La création de la branche consacrée à la perte d'autonomie sera-t-elle « la grande réforme sociale de ce quinquennat », comme s'y est engagé Olivier Véran ? Trêve de promesses, le secteur attend des gages.
Réunis à Paris pour les Assises nationales des EHPAD, les professionnels du grand âge ont affiché leur impatience de voir le gouvernement concrétiser ce chantier tant attendu. Sa colonne vertébrale – la loi grand âge et autonomie – initialement prévue en 2019, ne verra pas le jour avant l'an prochain. Et pourtant, « jamais un texte législatif n'avait été autant documenté », recadre la députée de Seine-Maritime Agnès Firmin Le Bodo (AGIR) en référence aux multiples rapports commis sur le sujet (enjeux, valorisation des métiers, financement).
La crise du Covid-19 pourrait être le catalyseur qui manquait. Dès juillet, le gouvernement a fait adopter une loi gravant dans le marbre la création d'une cinquième branche de la Sécu dédiée à l'autonomie. « La plus belle chose que puisse annoncer un ministre des Solidarités et de la Santé », pavoisait alors Olivier Véran. Mais au-delà de l'affichage politique, son contenu reste flou. Si le locataire de Ségur a promis « au moins un milliard d'euros » dès l'an prochain, il faudra attendre le projet de loi de financement de la Sécu 2021 pour connaître l'enveloppe et le fléchage précis. Et il ne s'agit que d'une amorce de financement.
Urgence sur les métiers
Une chose est sûre, les professionnels du secteur veulent avoir leur mot à dire. Périmètre, gestion, priorités : les Assises des EHPAD ont montré l'ampleur des attentes.

• _Vos consignes_
D'après le texte sur la branche consacrée à la perte d'autonomie, quel montant Olivier Véran a-t-il promis dès l'an prochain ? Les entrées présentées ensuite proviennent d'une source différente.

• _Documents sources_

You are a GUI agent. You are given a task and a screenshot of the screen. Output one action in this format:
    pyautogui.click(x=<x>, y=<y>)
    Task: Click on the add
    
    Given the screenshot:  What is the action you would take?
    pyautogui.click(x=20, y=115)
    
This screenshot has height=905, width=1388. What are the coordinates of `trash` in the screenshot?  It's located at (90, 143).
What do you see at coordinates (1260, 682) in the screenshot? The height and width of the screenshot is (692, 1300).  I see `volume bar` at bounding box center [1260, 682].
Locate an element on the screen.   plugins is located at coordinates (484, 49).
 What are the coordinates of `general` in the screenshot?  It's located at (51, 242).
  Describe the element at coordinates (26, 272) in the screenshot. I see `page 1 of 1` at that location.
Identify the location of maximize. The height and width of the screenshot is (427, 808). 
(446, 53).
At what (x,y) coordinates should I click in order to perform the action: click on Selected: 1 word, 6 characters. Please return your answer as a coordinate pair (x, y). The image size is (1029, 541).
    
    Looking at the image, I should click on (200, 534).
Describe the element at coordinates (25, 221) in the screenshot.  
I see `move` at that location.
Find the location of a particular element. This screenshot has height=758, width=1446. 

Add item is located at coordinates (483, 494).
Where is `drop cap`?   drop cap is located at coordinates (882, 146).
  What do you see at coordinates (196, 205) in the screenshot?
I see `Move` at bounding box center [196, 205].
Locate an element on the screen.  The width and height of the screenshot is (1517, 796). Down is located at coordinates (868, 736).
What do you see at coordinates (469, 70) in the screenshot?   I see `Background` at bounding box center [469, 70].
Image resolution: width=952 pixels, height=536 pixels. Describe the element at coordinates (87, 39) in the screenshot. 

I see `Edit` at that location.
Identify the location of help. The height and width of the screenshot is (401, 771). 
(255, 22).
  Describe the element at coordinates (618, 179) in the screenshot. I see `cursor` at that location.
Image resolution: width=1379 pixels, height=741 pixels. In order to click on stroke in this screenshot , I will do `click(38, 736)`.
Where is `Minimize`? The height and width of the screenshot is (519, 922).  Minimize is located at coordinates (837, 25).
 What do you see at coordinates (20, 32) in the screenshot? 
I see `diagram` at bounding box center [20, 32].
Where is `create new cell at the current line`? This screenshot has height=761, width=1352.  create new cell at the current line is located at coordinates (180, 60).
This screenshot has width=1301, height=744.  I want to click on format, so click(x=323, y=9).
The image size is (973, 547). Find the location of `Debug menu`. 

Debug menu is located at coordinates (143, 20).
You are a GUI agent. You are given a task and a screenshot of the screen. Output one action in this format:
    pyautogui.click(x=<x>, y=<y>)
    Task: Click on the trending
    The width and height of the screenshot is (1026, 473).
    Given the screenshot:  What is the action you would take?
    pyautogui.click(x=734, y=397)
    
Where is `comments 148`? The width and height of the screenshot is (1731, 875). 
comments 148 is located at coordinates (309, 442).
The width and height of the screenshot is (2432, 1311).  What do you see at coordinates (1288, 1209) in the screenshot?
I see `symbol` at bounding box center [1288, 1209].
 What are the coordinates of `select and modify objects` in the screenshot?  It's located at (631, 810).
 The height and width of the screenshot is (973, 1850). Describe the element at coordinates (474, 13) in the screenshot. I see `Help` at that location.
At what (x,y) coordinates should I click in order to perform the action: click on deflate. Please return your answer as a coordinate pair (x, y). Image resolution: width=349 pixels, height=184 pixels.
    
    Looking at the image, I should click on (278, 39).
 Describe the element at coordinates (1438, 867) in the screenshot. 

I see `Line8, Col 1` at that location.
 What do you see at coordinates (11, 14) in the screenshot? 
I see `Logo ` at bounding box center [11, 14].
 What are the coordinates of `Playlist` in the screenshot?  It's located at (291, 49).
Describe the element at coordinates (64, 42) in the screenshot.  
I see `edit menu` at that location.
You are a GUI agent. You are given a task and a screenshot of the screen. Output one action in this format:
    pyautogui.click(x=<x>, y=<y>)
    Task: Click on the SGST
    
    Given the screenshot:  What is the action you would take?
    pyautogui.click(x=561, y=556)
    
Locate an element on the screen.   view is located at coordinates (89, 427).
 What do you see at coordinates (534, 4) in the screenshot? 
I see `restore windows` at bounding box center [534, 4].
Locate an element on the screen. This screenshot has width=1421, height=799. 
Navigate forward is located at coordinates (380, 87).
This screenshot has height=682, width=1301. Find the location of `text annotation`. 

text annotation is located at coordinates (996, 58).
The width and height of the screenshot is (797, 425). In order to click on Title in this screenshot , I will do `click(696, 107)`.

• _Résultat attendu_
Au moins un milliard d'euros.